Provided passage —
Friends of the Earth Scotland said this delay was “disappointing”, adding that it will mean the LEZs will come into effect five years after they were first announced by the government.

Now the group is marking Clean Air Day by calling on people in the city to contribute their views.

The current consultation, which can be accessed by clicking here, began on September 14. It will come to an end on Sunday, and feedback is expected on January 4 next year.

Gavin Thomson, air pollution campaigner for Friends of the Earth Scotland, said: “We need as many people as possible to have their say on this low emission zone consultation; this is about clean air for people in Aberdeen, it’s about tackling climate change, and it’s about making a city that businesses and tourists will choose over the competition.

“To be effective, Aberdeen’s zone needs to cover a large area, to ensure all pollution hot spots are dealt with, and includes all vehicle types.

“The option from the council that covers the city centre masterplan area would ensure that all the persistent pollution hot spots are addressed.

Task 1 — According to the passage on Aberdeen's low emission zone consultation, on what date did the current consultation begin?
Task 2 — Extend the passage on Aberdeen's low emission zone consultation, starting right after its final sentence.

Information shown —
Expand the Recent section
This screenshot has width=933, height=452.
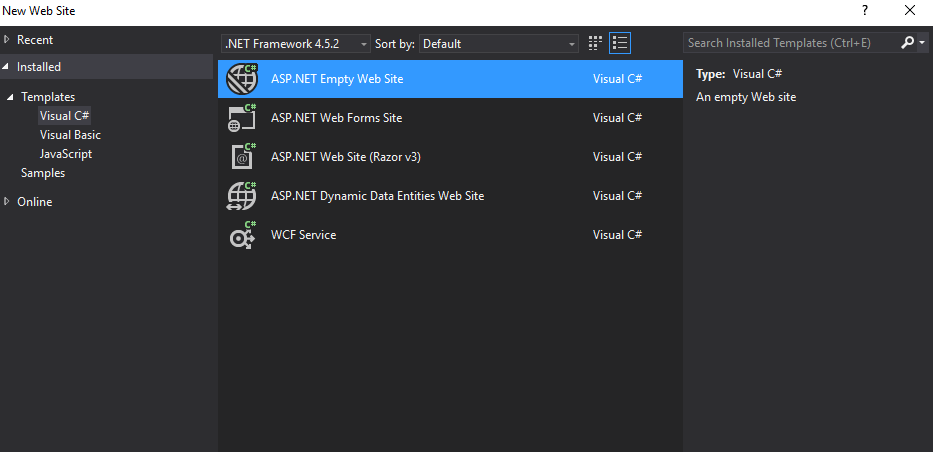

Right answer 1 — September 14.

Right answer 2 —
“The low emission zone will be introduced over the next few years, until the oldest of every vehicle type will be prevented from entering the zone.

“It is critical that we use this period to improve our public transport, and make sure the city has a joined-up cycle network.

“After a long wait, it’s great to see Aberdeen Council finally bring forward the options for the city’s low emission zone. Cities in Scotland, including Aberdeen, have been breaching legal air quality limits since 2010, putting public health at risk.

“The longer we wait the more people are exposed to dangerous air pollution as they go to school, to work or visit the city centre.”